## What needs to be done
Look over the lines below. Report each one that includes the string "link".

######

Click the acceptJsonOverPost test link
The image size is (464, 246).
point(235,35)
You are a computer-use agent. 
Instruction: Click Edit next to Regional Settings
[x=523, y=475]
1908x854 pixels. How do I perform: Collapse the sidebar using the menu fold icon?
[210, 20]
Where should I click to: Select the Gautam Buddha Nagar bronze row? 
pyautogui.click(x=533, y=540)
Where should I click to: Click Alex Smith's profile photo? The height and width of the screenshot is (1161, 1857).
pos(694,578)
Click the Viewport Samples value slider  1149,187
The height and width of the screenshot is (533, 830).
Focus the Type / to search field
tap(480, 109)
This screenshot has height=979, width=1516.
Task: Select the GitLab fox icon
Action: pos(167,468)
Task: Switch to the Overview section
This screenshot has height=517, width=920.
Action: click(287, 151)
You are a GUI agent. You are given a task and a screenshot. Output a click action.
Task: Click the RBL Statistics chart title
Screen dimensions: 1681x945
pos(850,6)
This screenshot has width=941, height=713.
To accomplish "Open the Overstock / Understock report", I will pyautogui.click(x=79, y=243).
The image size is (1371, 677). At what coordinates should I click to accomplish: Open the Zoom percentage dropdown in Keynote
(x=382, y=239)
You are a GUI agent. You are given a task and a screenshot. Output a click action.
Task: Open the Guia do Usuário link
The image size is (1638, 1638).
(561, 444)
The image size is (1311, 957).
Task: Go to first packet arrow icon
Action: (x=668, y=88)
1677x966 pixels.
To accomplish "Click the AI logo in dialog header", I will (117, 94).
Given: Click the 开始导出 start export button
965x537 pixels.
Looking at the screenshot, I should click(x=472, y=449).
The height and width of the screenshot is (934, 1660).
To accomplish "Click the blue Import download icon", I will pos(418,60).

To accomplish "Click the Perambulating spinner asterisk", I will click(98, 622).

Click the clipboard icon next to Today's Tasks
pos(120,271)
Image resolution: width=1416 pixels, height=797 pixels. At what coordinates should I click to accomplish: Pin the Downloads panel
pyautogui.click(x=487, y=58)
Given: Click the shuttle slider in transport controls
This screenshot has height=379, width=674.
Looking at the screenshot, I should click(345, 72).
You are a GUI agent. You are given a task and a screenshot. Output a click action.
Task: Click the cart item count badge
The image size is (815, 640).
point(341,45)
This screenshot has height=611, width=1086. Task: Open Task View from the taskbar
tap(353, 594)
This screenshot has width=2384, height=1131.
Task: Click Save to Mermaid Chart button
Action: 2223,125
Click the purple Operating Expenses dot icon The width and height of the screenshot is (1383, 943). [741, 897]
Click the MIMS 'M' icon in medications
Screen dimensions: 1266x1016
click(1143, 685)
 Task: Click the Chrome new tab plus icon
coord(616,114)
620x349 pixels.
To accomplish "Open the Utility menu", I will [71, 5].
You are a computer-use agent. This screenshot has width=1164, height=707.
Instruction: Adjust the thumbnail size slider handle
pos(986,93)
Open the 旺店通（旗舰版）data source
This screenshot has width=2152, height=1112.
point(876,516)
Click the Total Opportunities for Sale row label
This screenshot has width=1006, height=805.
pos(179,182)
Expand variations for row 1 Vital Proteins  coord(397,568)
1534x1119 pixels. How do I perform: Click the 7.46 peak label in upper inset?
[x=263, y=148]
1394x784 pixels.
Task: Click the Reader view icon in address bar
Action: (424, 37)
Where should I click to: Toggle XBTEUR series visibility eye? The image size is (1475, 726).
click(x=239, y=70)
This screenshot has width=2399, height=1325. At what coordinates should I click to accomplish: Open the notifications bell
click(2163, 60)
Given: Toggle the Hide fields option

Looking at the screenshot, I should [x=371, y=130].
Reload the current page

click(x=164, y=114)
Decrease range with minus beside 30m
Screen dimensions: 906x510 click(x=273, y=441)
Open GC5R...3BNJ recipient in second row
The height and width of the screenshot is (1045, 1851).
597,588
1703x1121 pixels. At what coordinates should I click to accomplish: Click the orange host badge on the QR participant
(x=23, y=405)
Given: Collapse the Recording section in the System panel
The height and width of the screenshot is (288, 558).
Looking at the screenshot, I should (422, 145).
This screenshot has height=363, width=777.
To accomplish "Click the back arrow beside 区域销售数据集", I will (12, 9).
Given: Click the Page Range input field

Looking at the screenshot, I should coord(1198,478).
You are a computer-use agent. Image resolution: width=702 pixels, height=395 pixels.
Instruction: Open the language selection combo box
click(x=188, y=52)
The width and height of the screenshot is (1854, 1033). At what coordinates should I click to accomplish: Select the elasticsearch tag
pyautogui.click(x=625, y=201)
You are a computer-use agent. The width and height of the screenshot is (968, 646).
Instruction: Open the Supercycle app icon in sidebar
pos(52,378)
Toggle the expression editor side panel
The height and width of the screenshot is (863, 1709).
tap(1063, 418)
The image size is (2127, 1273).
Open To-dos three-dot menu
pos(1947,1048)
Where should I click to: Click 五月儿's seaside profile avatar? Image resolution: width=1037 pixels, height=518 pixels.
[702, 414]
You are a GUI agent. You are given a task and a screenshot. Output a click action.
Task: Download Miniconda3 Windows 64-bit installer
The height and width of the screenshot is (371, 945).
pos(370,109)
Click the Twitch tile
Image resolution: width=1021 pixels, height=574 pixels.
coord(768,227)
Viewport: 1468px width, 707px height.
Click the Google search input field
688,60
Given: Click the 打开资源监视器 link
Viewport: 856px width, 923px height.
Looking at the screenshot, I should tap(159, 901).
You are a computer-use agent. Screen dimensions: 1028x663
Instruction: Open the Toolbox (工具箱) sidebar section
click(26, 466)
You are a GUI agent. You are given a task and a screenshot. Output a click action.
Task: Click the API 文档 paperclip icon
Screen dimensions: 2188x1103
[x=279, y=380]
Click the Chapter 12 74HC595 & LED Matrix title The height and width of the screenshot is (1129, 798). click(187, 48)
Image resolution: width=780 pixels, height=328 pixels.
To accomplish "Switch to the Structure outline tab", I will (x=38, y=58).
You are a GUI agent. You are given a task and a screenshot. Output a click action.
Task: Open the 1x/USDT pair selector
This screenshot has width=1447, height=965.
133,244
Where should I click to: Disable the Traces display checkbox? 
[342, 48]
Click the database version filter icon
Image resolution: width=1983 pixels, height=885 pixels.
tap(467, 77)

######

## Exercise solution
Click the acceptJsonOverPost test link
Task: Open the Guia do Usuário link
Given: Click the 打开资源监视器 link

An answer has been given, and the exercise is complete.